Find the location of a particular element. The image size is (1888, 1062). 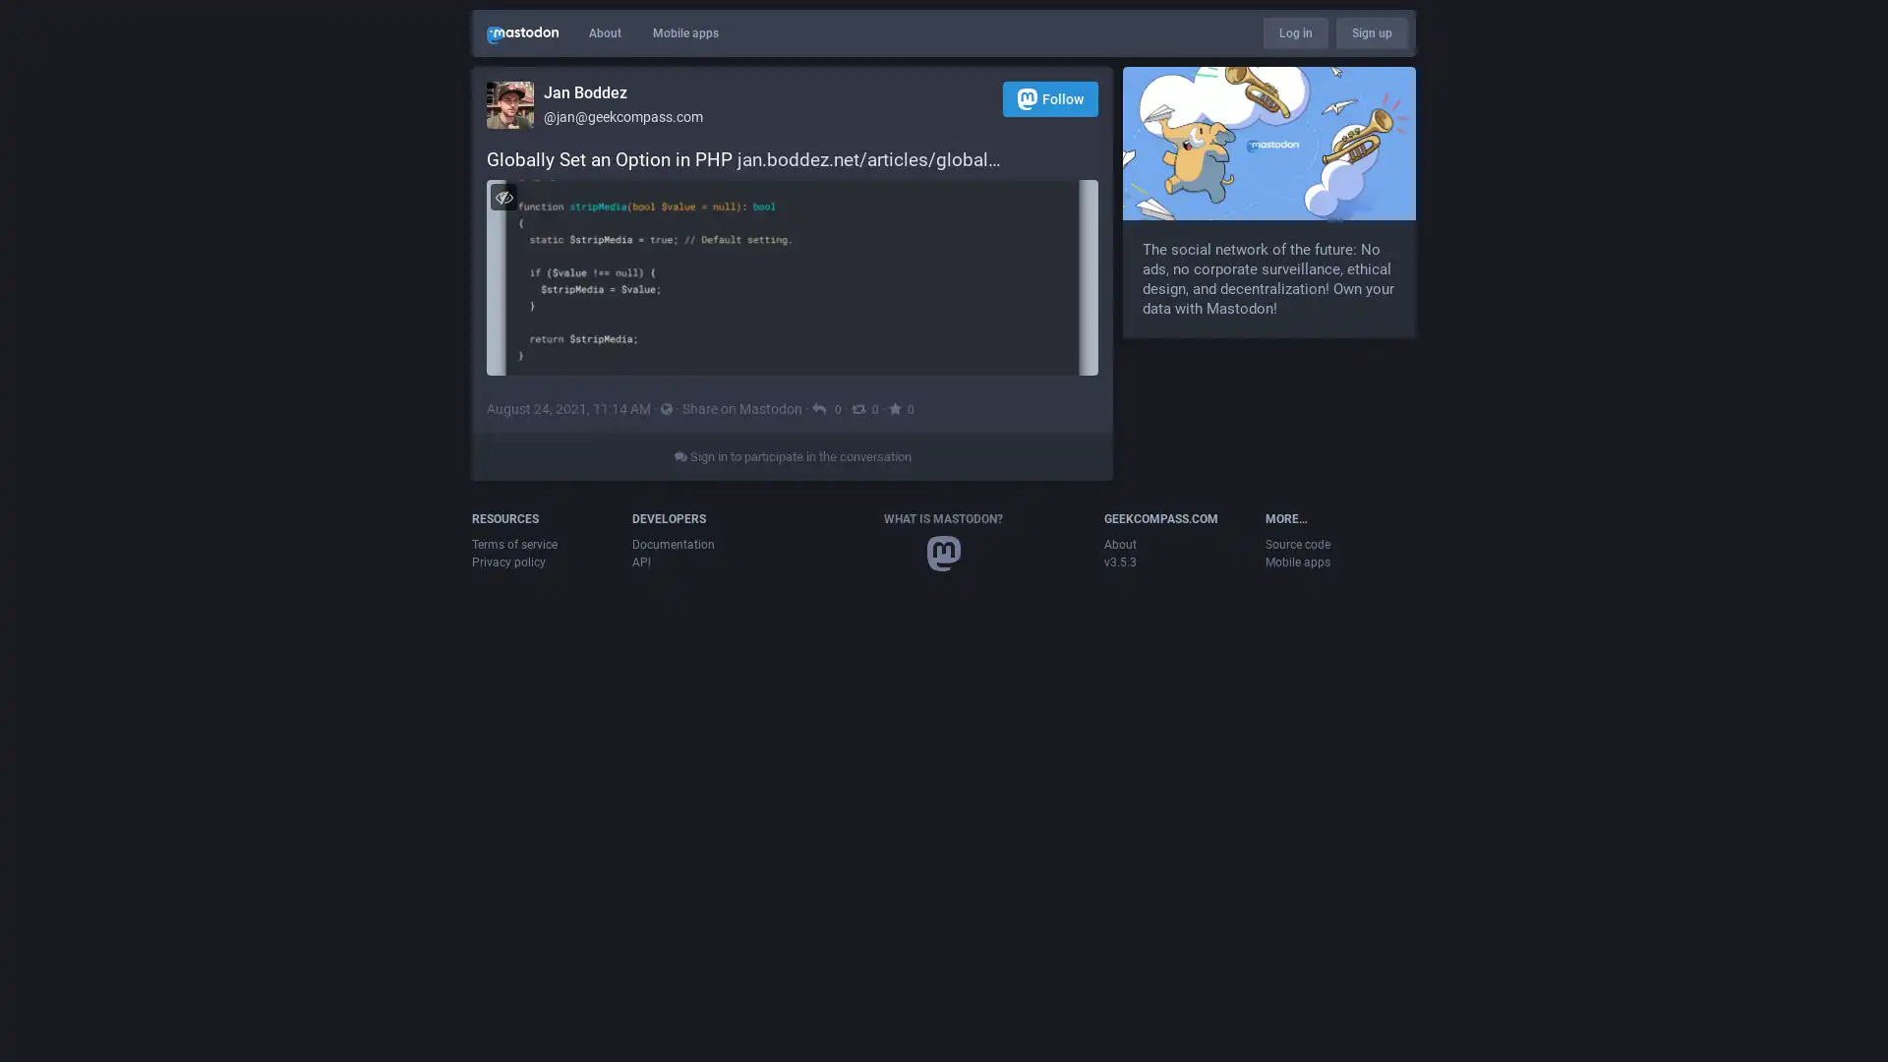

Hide image is located at coordinates (503, 197).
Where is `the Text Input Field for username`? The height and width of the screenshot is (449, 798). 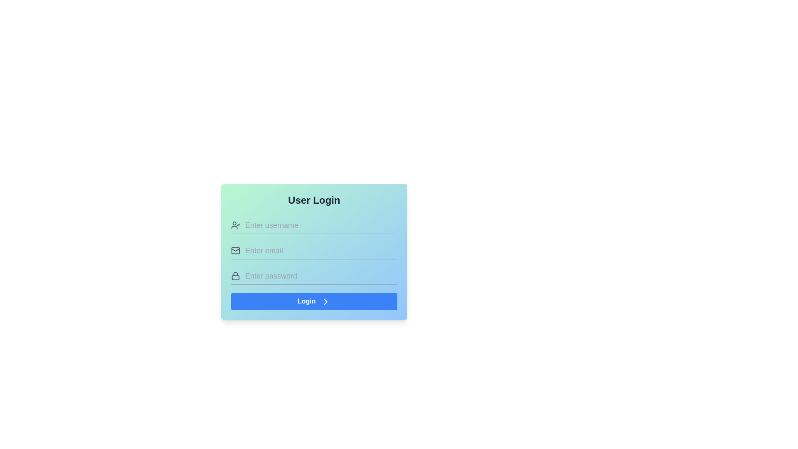
the Text Input Field for username is located at coordinates (321, 225).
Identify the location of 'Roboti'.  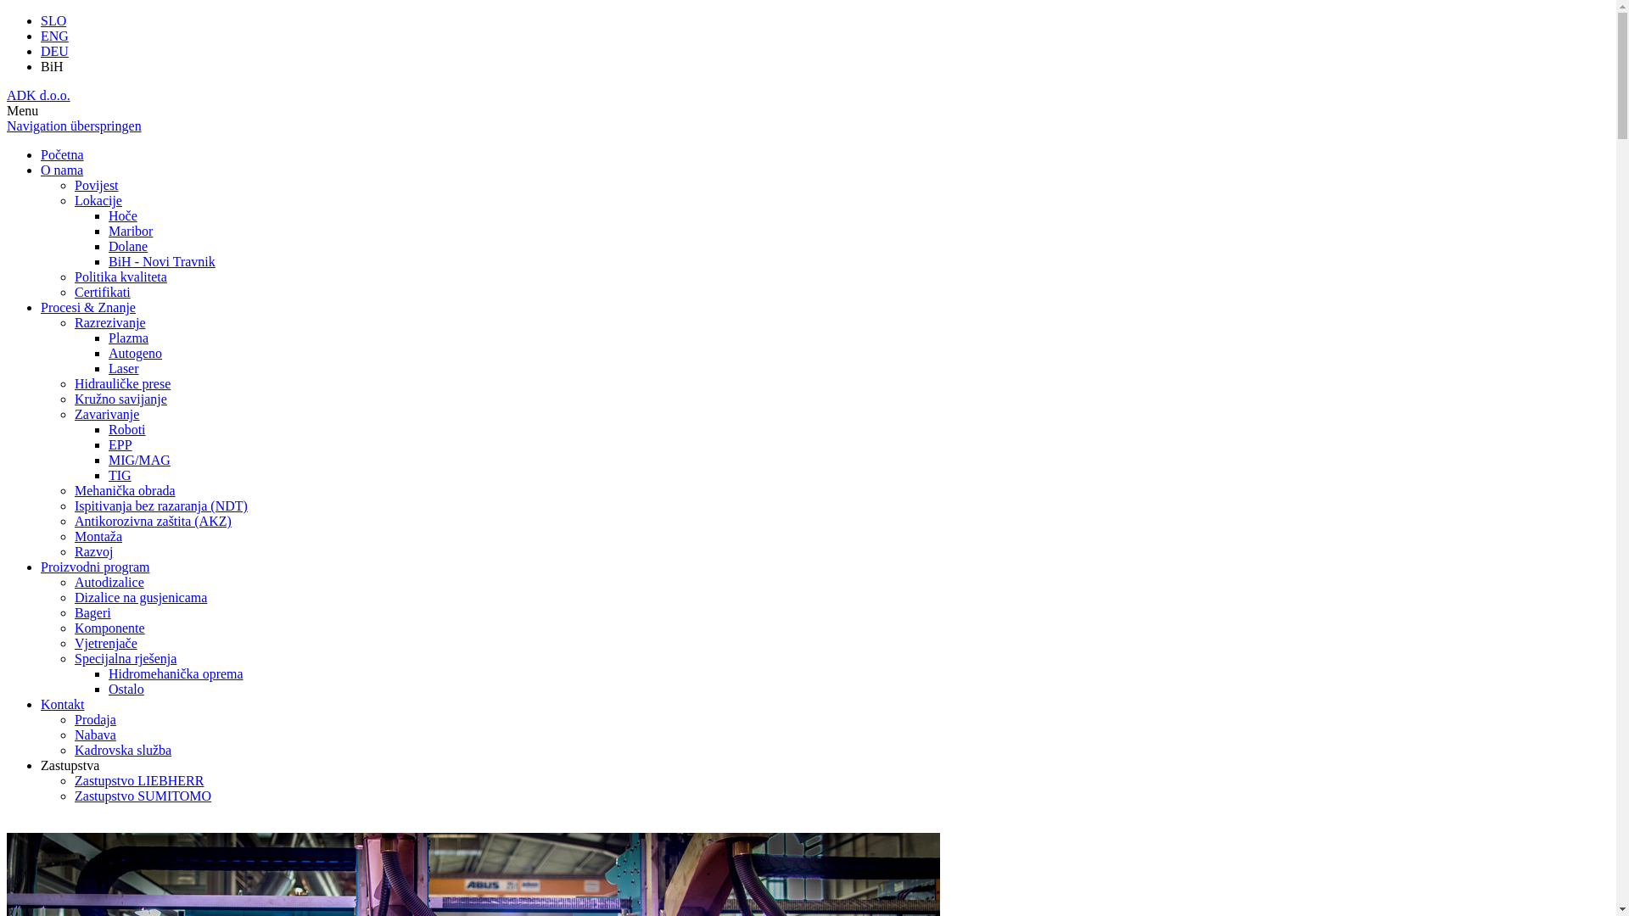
========
Reproduce the lines above word for word, omitting the pictures.

Find the location of a particular element. The image size is (1888, 1062). 

Hide image is located at coordinates (503, 197).
Where is `the Text Input Field for username`? The height and width of the screenshot is (449, 798). 
the Text Input Field for username is located at coordinates (321, 225).
Identify the location of 'Roboti'.  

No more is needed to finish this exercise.